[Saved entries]
>>
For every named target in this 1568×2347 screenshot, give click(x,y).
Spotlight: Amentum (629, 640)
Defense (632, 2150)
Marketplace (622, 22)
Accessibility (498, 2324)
<<
>>
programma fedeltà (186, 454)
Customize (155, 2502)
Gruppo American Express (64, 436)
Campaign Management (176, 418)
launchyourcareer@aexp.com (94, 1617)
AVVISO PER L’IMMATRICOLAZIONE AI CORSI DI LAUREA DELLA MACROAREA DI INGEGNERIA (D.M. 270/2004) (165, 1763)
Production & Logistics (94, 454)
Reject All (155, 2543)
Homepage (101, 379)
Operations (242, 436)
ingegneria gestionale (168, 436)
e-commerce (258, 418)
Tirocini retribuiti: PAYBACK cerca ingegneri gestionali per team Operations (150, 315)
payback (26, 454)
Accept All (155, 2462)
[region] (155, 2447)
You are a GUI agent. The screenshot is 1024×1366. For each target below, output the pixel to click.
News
<<
>>
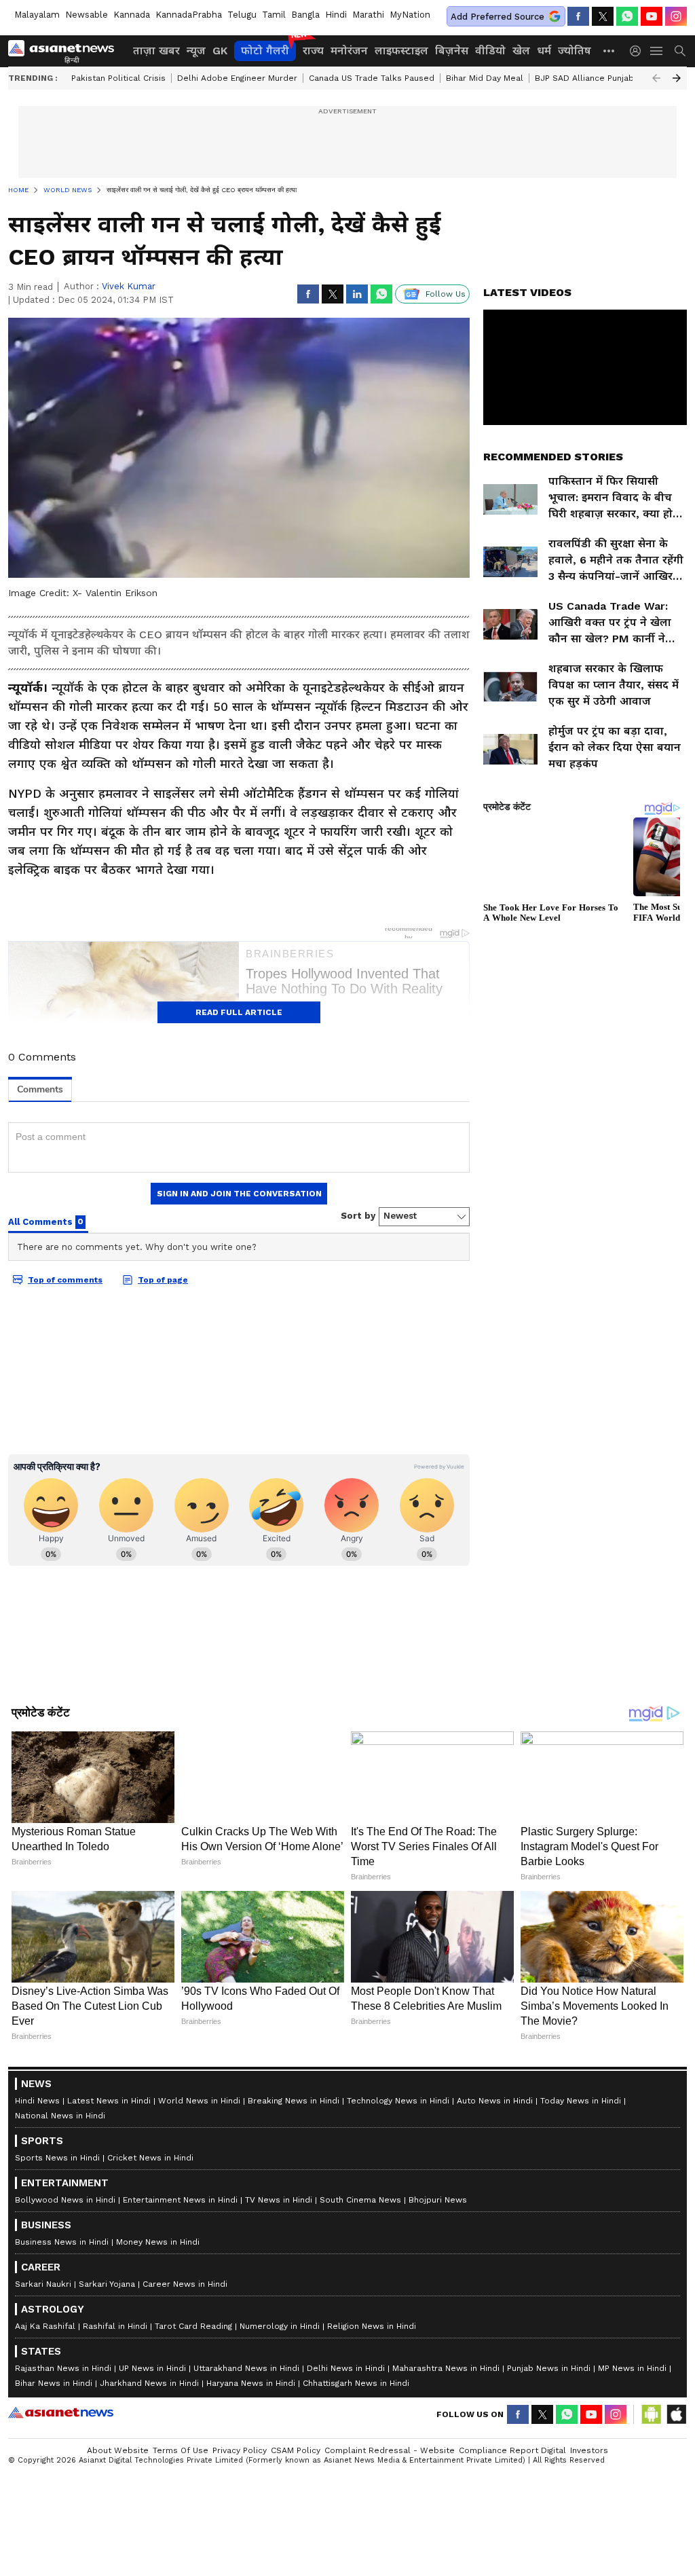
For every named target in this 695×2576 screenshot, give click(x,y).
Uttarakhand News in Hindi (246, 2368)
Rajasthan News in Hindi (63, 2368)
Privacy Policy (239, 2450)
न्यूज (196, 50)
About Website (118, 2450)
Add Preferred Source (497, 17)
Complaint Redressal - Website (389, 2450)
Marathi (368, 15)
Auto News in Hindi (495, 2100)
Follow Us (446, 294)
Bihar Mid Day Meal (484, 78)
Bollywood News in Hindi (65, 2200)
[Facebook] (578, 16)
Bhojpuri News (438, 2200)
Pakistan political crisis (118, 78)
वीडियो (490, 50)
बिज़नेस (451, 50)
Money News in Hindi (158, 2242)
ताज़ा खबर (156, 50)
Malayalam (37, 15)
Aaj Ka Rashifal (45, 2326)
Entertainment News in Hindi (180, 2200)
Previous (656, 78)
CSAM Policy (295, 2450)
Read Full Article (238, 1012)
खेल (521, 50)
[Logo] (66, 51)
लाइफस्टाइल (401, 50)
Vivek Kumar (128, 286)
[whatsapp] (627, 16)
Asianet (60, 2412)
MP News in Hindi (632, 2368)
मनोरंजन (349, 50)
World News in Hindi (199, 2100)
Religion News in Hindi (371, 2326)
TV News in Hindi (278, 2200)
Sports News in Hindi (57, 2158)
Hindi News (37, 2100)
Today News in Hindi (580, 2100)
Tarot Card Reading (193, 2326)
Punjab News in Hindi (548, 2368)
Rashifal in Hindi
<<
Work request
Reproduce each line from the data that has "screenshot" in it.

Response
For every named target in this 1568×2347 screenshot, give click(x,y).
You are a GUI agent. The screenshot is 1024×1366. For each target below, output the pixel to click.
For every named target in this 695×2576 screenshot, give click(x,y).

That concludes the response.